[Given records start]

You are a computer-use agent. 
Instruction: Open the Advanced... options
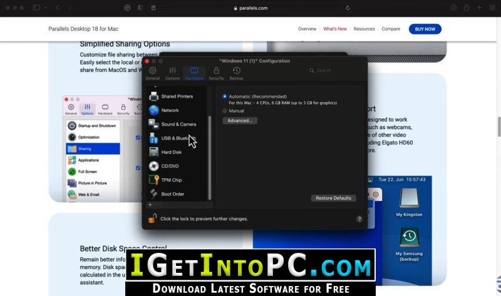pyautogui.click(x=240, y=121)
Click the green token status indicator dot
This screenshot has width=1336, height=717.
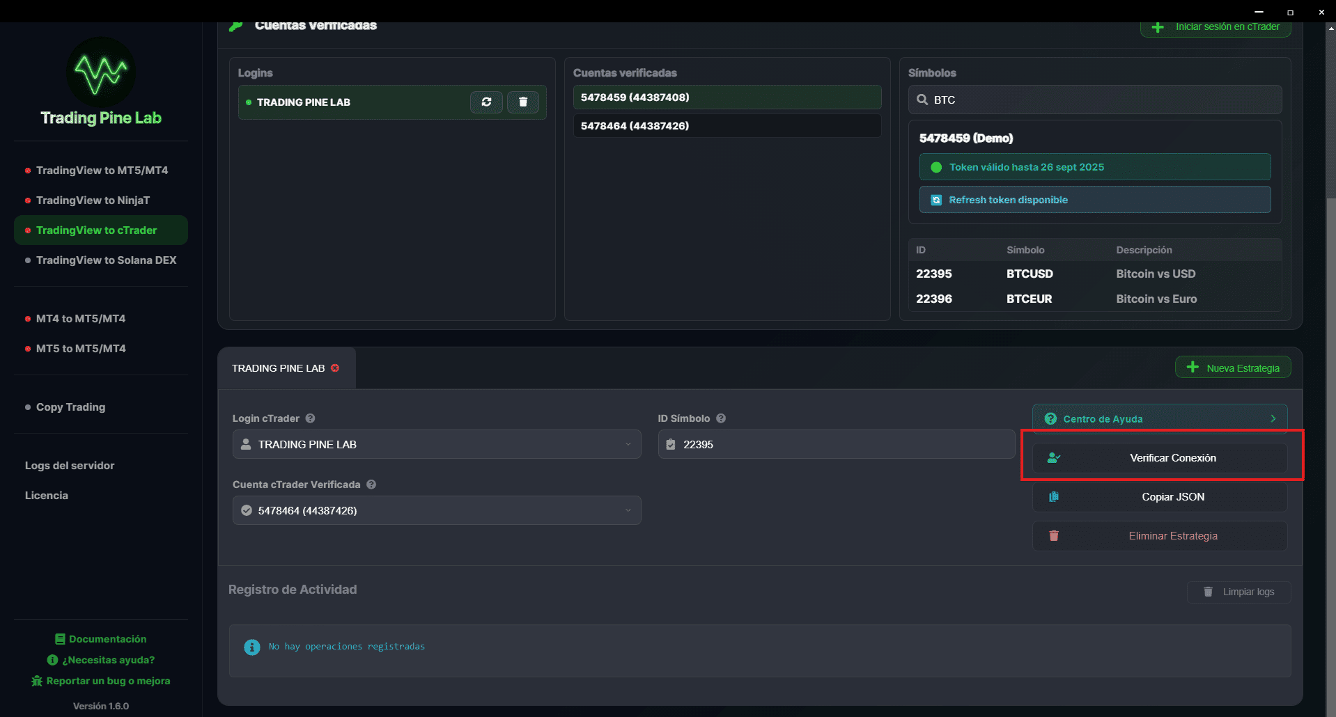click(936, 167)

[Given records end]

Rewrite the entries above with "indicator dot" replaced by "indicator light" and every other word left unchanged. Leave the pictures out of your answer.

Reply to the exercise ->
You are a computer-use agent. 
Instruction: Open the Advanced... options
pyautogui.click(x=240, y=121)
Click the green token status indicator light
This screenshot has width=1336, height=717.
click(936, 167)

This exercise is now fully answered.